• **Written problem**:
Resume the forum thread on covenant membership and adoption under the Old Covenant, carrying on from the end of its last post.

• **Document**:
There is a sense in which all those that are in God's providence placed within His visible family the Church are set apart, chosen for that and are outwardly adopted into His visible Church in His covenantal providence.

But we Presbyterians don't tend to emphasise that in order to avoid confusion. Clear distinctions must be made within the Covenant People.

Under and within the Old Covenant administration there were the Righteous and the Wicked, as can be seen from the Psalms, the Gospels and other parts of Scripture.

It must always be emphasised to the Covenant People that merely being under the administration of the CoG does not necessarily mean that you have the inner reality.

Of course the Visionistas go ahead and add confusion to confusion without distinction.


----------



## T.A.G. (Oct 12, 2011)

KMK said:


> For clarification, from WSC:
> 
> 
> 
> ...



I thought (though I could be wrong) that this objection was also in Infant Baptism and the Covenant of Grace?


----------



## KMK (Oct 12, 2011)

T.A.G. said:


> KMK said:
> 
> 
> > For clarification, from WSC:
> ...



I haven't read it. My objection that this shouldn't be classified as an 'official' objection is also not 'official' if others find it objectionable.


----------



## Contra_Mundum (Oct 13, 2011)

Tyler, I'm not upset.


T.A.G. said:


> under the Old Covenant (9:2-4), you could be adopted by God and yet be on your way to hell...
> Such indwelling was not necessary to Old Covenant adoption


Why should I buy the argument? I find it ridiculous (please pardon me). The allegation that God's ways prior to the New Covenant were mainly carnal, and only incidentally spiritual, sounds to me like some other religion, every time its repeated to me. If one rejects such a premise outright at the beginning, then the quoted statement (2nd part) is baldly false, and the whole argument folds like a house of cards.

• **Data shown**:
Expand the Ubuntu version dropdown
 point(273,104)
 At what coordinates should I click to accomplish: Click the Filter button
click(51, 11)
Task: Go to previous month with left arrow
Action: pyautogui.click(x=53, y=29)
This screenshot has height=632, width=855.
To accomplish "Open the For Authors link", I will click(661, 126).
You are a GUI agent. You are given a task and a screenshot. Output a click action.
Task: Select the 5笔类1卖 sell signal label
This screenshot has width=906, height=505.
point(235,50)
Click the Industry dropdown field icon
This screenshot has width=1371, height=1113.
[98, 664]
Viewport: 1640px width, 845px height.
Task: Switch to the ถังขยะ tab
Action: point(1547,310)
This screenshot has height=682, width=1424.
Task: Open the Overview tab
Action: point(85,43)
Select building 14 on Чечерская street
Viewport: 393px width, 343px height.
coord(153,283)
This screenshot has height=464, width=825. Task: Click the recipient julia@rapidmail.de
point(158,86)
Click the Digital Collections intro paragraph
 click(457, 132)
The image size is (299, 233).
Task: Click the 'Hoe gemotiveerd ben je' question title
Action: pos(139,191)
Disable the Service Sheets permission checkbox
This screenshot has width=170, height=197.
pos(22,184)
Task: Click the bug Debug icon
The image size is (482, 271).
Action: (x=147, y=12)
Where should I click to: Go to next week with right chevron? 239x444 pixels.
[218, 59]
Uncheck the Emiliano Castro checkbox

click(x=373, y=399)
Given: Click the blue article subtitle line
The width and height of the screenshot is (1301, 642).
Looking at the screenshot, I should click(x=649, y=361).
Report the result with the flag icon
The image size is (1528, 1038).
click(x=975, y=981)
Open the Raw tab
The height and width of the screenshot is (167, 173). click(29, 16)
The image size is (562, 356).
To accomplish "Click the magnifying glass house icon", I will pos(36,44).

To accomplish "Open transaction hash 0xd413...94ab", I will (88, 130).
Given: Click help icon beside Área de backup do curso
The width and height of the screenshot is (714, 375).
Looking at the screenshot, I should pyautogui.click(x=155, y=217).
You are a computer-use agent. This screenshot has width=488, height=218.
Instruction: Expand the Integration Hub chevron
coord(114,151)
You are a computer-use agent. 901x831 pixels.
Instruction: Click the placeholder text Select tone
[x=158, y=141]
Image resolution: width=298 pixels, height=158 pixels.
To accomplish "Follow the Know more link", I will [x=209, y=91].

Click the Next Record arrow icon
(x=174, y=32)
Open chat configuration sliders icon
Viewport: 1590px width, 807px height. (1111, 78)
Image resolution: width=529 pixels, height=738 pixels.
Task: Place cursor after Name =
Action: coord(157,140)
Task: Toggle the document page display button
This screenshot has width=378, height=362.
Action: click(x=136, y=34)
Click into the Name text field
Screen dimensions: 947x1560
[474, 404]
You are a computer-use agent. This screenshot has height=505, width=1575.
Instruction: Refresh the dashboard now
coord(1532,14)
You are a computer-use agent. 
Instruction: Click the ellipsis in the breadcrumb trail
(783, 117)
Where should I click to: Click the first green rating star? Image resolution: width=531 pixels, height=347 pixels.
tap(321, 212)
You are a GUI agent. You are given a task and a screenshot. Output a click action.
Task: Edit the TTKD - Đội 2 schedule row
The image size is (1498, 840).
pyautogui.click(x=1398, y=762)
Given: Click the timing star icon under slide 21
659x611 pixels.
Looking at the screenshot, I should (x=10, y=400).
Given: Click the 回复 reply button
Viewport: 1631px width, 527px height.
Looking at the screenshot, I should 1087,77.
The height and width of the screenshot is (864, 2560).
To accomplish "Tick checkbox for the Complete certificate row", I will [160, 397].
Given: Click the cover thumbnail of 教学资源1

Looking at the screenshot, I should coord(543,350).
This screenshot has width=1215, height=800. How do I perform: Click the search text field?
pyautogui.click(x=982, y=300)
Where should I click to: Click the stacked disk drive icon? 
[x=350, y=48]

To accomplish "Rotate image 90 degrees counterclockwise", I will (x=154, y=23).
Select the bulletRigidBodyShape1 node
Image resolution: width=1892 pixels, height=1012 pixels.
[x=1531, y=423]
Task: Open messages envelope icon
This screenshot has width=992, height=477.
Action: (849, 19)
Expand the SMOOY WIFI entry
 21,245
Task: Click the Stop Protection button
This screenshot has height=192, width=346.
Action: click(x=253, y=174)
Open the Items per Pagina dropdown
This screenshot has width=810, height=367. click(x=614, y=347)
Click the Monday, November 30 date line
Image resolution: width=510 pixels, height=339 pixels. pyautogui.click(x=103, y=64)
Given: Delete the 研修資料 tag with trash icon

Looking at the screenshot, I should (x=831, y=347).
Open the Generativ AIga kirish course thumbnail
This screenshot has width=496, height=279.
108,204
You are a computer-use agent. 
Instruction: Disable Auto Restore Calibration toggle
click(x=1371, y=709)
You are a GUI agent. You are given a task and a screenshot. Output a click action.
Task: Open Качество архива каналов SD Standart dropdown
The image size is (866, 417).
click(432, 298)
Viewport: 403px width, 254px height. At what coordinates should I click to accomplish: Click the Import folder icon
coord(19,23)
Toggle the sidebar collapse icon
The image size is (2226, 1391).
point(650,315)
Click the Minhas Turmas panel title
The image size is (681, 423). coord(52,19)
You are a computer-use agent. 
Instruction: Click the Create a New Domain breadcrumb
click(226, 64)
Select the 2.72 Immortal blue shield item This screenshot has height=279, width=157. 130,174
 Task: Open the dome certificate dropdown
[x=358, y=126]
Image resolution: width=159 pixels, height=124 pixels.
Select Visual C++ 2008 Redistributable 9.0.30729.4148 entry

• **Solved problem**:
What I see is a proposal that there is a concrete, worldly adoption that takes place in the Old Covenant. This is the level of reality, to which, a spiritual "overlay" is added, that reinterprets that carnal adoption in spiritual terms for those few Israelites who take it to another level.

In my Scriptures, the spiritual IS the reality, of which the worldly representations are ALWAYS analogues, having no essential value if separated from the spiritual meaning. This read is no less true for an OT reading as for a NT reading. Therefore, the adoption of the nation of Israel is entirely a moral lesson. In order to benefit from membership in the nation, one must have saving faith in the promises. Otherwise, there are no benefits.

Paul, speaking in Rom.9 is referencing Israel as the _church_ under the Old Covenant. It is the _church_ to whom belong such things as "adoption," "glory" (presence of God), covenant," "law" (written revelation), "service" (worship according to God's institution), and "promises" which were/are all in Christ Jesus. Thought of in those terms, what has changed under a new administration? Is it not true that to the church belong all those things? The national church situation is gone, obliterated since its functional usefulness has been superseded by realizing the purpose for its creation (Christ in the world, mission accomplished, ascension). Nevertheless, the church as an institution continues in the world.


T.A.G. said:


> the concept of adoption has been transformed in the New Covenant


But I dispute that you accurately described it so far as the Old Covenant was concerned. Those who actually were adopted by God in the Old Covenant were those of faith. I deny that anything doctrinal has been fundamentally transformed. The biggest difference between the eras is in the superabundant measure of the Spirit present for blessing in the church in our age, versus theirs. But of course the Spirit was even of old doing his regenerating work. Jesus talks to Nicodemus like he ought to have a working understanding of such things as the sovereign movements of the Spirit, John 3.

The problems inherent in a church that has unbelievers in it haven't disappeared. And nowhere this side of heaven is it possible to have a pure church. For one thing, as Calvin aptly pointed out, the most sanctified among us are ALL a little bit "unbeliever" until the day we die. But it is still to the church (the saints) that Paul speaks and talks about adoption and everything else.


----------



## Peairtach (Oct 13, 2011)

> Romans 9
> 4They are(E) Israelites, and to them belong(F) the adoption,(G) the glory,(H) the covenants,(I) the giving of the law,(J) the worship, and(K) the promises. 5To them belong(L) the patriarchs, and from their race, according to the flesh, is the Christ(M) who is God over all,(N) blessed forever. Amen.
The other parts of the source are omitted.